You will learn what property-based testing is: testing invariants instead of examples. You will contrast properties ("user IDs are always unique") with examples ("user 1 has ID abc"). You will identify when to use property-based testing in SDD: data model invariants, API idempotency, state machine transitions, mathematical properties. You will derive properties from specifications: constraints ("bookmarks are always user-scoped") → property test; NFRs ("response time < 200ms for any valid input") → property test; data models ("email format is always valid") → property test. Tools covered: fast-check (JS/TS), Hypothesis (Python), QuickCheck (Haskell). A tutorial walks you through writing property-based tests for a running project: identifying invariants from specs, writing generators for test data, writing property assertions, and analyzing shrinking on failures. You will combine property-based tests with spec-driven tests and learn common properties: roundtrip, idempotency, commutativity, invariant preservation. You will see when property-based testing catches bugs that example tests miss.

The Connection

The three chapters form a validation progression:

  1. Chapter 25 establishes how tests derive from specifications—the mapping from spec elements to test types and the test-first workflow that closes the SDD loop.

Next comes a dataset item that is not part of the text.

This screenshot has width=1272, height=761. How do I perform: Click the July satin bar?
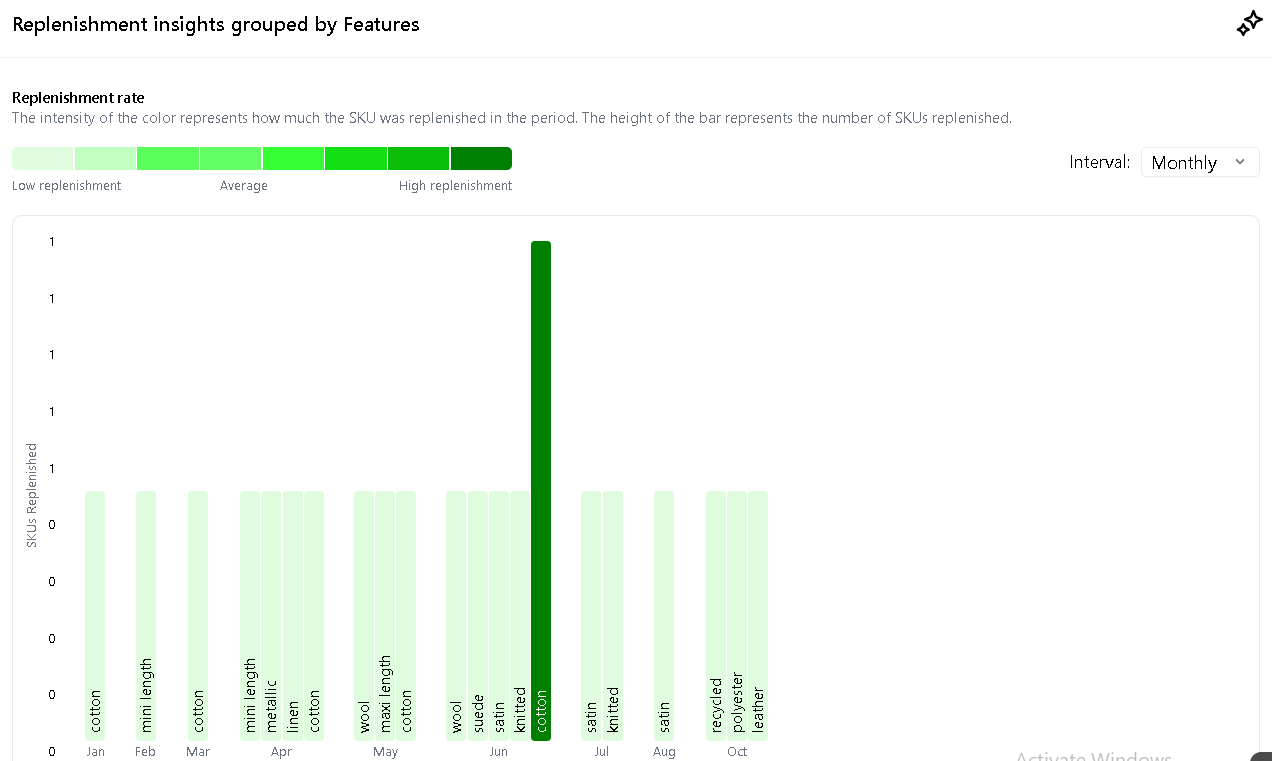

  2. Chapter 26 establishes how to validate interfaces—contract testing for APIs and microservices, ensuring compatibility without full integration environments.

  3. Chapter 27 establishes how to test invariants—property-based testing that verifies specification properties hold for any valid input, not just hand-picked examples.

Together, they transform SDD from a specification-to-code pipeline into a verified pipeline: specifications generate tests, tests validate implementation, and the loop closes. AI-generated code is no longer trusted on faith—it is proven against the spec.